▸ **Data to examine**:
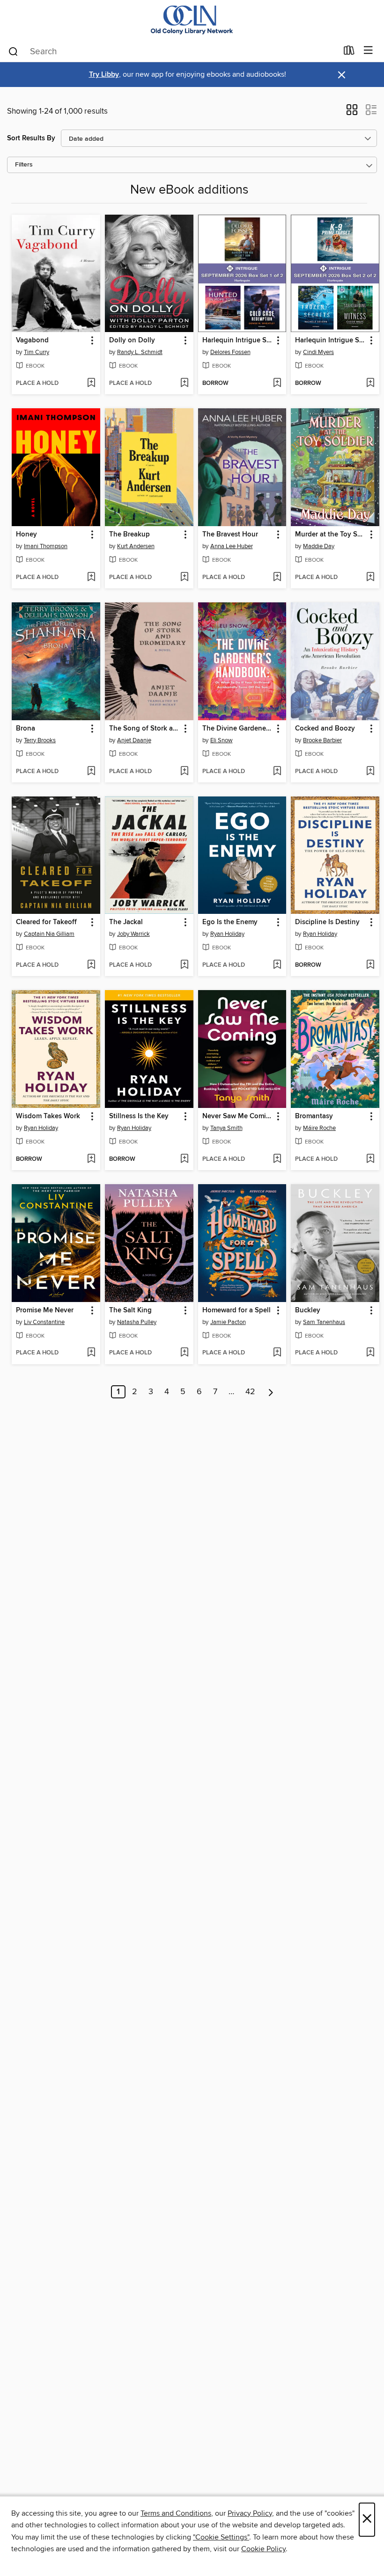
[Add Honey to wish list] (91, 578)
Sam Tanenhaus (324, 1322)
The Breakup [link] (129, 534)
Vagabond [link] (32, 340)
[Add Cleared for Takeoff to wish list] (91, 965)
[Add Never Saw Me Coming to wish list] (277, 1159)
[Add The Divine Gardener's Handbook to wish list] (277, 772)
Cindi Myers (318, 352)
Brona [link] (25, 728)
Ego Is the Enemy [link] (230, 922)
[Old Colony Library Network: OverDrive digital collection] (192, 20)
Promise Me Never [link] (45, 1310)
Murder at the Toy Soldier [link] (330, 534)
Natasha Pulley (136, 1322)
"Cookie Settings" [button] (221, 2537)
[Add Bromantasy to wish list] (370, 1159)
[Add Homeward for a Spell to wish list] (277, 1353)
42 (250, 1392)
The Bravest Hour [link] (230, 534)
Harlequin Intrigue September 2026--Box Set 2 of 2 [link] (330, 340)
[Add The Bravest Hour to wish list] (277, 578)
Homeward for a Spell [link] (236, 1310)
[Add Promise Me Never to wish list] (91, 1353)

▸ **Exercise instructions**:
Return all the entries word for word, but omit any pictures they contain.

▸ **Reply to the exercise**:
[Add Honey to wish list] (91, 578)
Sam Tanenhaus (324, 1322)
The Breakup [link] (129, 534)
Vagabond [link] (32, 340)
[Add Cleared for Takeoff to wish list] (91, 965)
[Add Never Saw Me Coming to wish list] (277, 1159)
[Add The Divine Gardener's Handbook to wish list] (277, 772)
Cindi Myers (318, 352)
Brona [link] (25, 728)
Ego Is the Enemy [link] (230, 922)
[Old Colony Library Network: OverDrive digital collection] (192, 20)
Promise Me Never [link] (45, 1310)
Murder at the Toy Soldier [link] (330, 534)
Natasha Pulley (136, 1322)
"Cookie Settings" [button] (221, 2537)
[Add Bromantasy to wish list] (370, 1159)
[Add Homeward for a Spell to wish list] (277, 1353)
42 (250, 1392)
The Bravest Hour [link] (230, 534)
Harlequin Intrigue September 2026--Box Set 2 of 2 [link] (330, 340)
[Add The Bravest Hour to wish list] (277, 578)
Homeward for a Spell [link] (236, 1310)
[Add Promise Me Never to wish list] (91, 1353)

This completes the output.